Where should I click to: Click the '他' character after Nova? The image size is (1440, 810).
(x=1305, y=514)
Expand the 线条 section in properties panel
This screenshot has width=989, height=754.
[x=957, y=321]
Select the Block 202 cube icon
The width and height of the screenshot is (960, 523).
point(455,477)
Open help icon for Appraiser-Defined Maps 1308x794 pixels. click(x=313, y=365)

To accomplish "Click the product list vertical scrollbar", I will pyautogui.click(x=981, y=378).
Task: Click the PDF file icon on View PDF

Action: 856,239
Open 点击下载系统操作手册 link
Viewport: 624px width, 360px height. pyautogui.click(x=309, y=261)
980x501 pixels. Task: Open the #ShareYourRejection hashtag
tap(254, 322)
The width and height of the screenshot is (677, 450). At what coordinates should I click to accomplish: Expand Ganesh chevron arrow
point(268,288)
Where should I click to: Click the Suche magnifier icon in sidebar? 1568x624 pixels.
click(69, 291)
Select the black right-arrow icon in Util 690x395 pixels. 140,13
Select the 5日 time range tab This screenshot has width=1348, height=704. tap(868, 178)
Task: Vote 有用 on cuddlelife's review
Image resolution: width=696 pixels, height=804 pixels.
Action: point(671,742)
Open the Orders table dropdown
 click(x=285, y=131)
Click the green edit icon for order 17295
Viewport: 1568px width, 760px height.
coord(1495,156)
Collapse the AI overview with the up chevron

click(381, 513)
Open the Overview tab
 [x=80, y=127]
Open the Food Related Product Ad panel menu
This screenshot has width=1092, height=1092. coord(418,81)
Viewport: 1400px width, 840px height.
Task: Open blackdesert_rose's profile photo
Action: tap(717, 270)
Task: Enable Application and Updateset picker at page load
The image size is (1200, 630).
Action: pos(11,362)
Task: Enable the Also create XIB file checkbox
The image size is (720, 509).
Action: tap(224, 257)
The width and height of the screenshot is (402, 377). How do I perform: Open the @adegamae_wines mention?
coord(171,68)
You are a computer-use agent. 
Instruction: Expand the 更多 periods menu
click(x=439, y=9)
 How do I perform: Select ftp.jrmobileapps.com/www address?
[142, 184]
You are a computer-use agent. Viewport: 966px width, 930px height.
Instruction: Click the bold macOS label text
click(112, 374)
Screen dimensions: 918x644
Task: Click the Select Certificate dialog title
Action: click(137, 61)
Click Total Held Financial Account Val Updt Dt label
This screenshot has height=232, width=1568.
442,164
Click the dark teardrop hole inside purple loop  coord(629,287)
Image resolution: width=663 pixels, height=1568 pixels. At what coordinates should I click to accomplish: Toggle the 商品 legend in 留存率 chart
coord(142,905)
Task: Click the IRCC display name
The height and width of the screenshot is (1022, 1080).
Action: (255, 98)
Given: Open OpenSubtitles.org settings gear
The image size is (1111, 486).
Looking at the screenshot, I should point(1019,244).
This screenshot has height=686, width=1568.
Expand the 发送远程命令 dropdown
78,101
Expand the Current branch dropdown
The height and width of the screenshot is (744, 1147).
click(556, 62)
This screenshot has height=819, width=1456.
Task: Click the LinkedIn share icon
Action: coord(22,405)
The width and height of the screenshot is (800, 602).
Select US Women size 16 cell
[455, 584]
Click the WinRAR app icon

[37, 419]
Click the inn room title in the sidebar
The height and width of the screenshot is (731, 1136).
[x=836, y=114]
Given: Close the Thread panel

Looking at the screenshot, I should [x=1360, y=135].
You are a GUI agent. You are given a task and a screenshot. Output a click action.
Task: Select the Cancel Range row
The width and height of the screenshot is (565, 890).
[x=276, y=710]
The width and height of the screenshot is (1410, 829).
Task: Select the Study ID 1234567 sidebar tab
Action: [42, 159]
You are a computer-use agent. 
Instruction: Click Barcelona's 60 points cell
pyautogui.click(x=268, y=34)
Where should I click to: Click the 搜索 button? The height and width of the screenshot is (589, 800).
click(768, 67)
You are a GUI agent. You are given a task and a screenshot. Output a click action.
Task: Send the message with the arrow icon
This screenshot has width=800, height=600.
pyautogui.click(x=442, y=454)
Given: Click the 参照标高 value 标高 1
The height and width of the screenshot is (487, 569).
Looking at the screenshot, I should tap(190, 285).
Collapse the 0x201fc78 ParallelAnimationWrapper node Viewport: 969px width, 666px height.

++++++

### What to produce
All of the entries above must be quoted exactly.

### Task result
Where should I click to: Click the '他' character after Nova? The image size is (1440, 810).
(x=1305, y=514)
Expand the 线条 section in properties panel
This screenshot has width=989, height=754.
[x=957, y=321]
Select the Block 202 cube icon
The width and height of the screenshot is (960, 523).
point(455,477)
Open help icon for Appraiser-Defined Maps 1308x794 pixels. click(x=313, y=365)

To accomplish "Click the product list vertical scrollbar", I will pyautogui.click(x=981, y=378).
Task: Click the PDF file icon on View PDF

Action: 856,239
Open 点击下载系统操作手册 link
Viewport: 624px width, 360px height. pyautogui.click(x=309, y=261)
980x501 pixels. Task: Open the #ShareYourRejection hashtag
tap(254, 322)
The width and height of the screenshot is (677, 450). At what coordinates should I click to accomplish: Expand Ganesh chevron arrow
point(268,288)
Where should I click to: Click the Suche magnifier icon in sidebar? 1568x624 pixels.
click(69, 291)
Select the black right-arrow icon in Util 690x395 pixels. 140,13
Select the 5日 time range tab This screenshot has width=1348, height=704. tap(868, 178)
Task: Vote 有用 on cuddlelife's review
Image resolution: width=696 pixels, height=804 pixels.
Action: point(671,742)
Open the Orders table dropdown
 click(x=285, y=131)
Click the green edit icon for order 17295
Viewport: 1568px width, 760px height.
coord(1495,156)
Collapse the AI overview with the up chevron

click(381, 513)
Open the Overview tab
 [x=80, y=127]
Open the Food Related Product Ad panel menu
This screenshot has width=1092, height=1092. coord(418,81)
Viewport: 1400px width, 840px height.
Task: Open blackdesert_rose's profile photo
Action: tap(717, 270)
Task: Enable Application and Updateset picker at page load
The image size is (1200, 630).
Action: pos(11,362)
Task: Enable the Also create XIB file checkbox
The image size is (720, 509).
Action: tap(224, 257)
The width and height of the screenshot is (402, 377). How do I perform: Open the @adegamae_wines mention?
coord(171,68)
You are a computer-use agent. 
Instruction: Expand the 更多 periods menu
click(x=439, y=9)
 How do I perform: Select ftp.jrmobileapps.com/www address?
[142, 184]
You are a computer-use agent. Viewport: 966px width, 930px height.
Instruction: Click the bold macOS label text
click(112, 374)
Screen dimensions: 918x644
Task: Click the Select Certificate dialog title
Action: click(137, 61)
Click Total Held Financial Account Val Updt Dt label
This screenshot has height=232, width=1568.
442,164
Click the dark teardrop hole inside purple loop  coord(629,287)
Image resolution: width=663 pixels, height=1568 pixels. At what coordinates should I click to accomplish: Toggle the 商品 legend in 留存率 chart
coord(142,905)
Task: Click the IRCC display name
The height and width of the screenshot is (1022, 1080).
Action: (255, 98)
Given: Open OpenSubtitles.org settings gear
The image size is (1111, 486).
Looking at the screenshot, I should point(1019,244).
This screenshot has height=686, width=1568.
Expand the 发送远程命令 dropdown
78,101
Expand the Current branch dropdown
The height and width of the screenshot is (744, 1147).
click(556, 62)
This screenshot has height=819, width=1456.
Task: Click the LinkedIn share icon
Action: coord(22,405)
The width and height of the screenshot is (800, 602).
Select US Women size 16 cell
[455, 584]
Click the WinRAR app icon

[37, 419]
Click the inn room title in the sidebar
The height and width of the screenshot is (731, 1136).
[x=836, y=114]
Given: Close the Thread panel

Looking at the screenshot, I should [x=1360, y=135].
You are a GUI agent. You are given a task and a screenshot. Output a click action.
Task: Select the Cancel Range row
The width and height of the screenshot is (565, 890).
[x=276, y=710]
The width and height of the screenshot is (1410, 829).
Task: Select the Study ID 1234567 sidebar tab
Action: [42, 159]
You are a computer-use agent. 
Instruction: Click Barcelona's 60 points cell
pyautogui.click(x=268, y=34)
Where should I click to: Click the 搜索 button? The height and width of the screenshot is (589, 800).
click(768, 67)
You are a GUI agent. You are given a task and a screenshot. Output a click action.
Task: Send the message with the arrow icon
This screenshot has width=800, height=600.
pyautogui.click(x=442, y=454)
Given: Click the 参照标高 value 标高 1
The height and width of the screenshot is (487, 569).
Looking at the screenshot, I should tap(190, 285).
Collapse the 0x201fc78 ParallelAnimationWrapper node Viewport: 969px width, 666px height.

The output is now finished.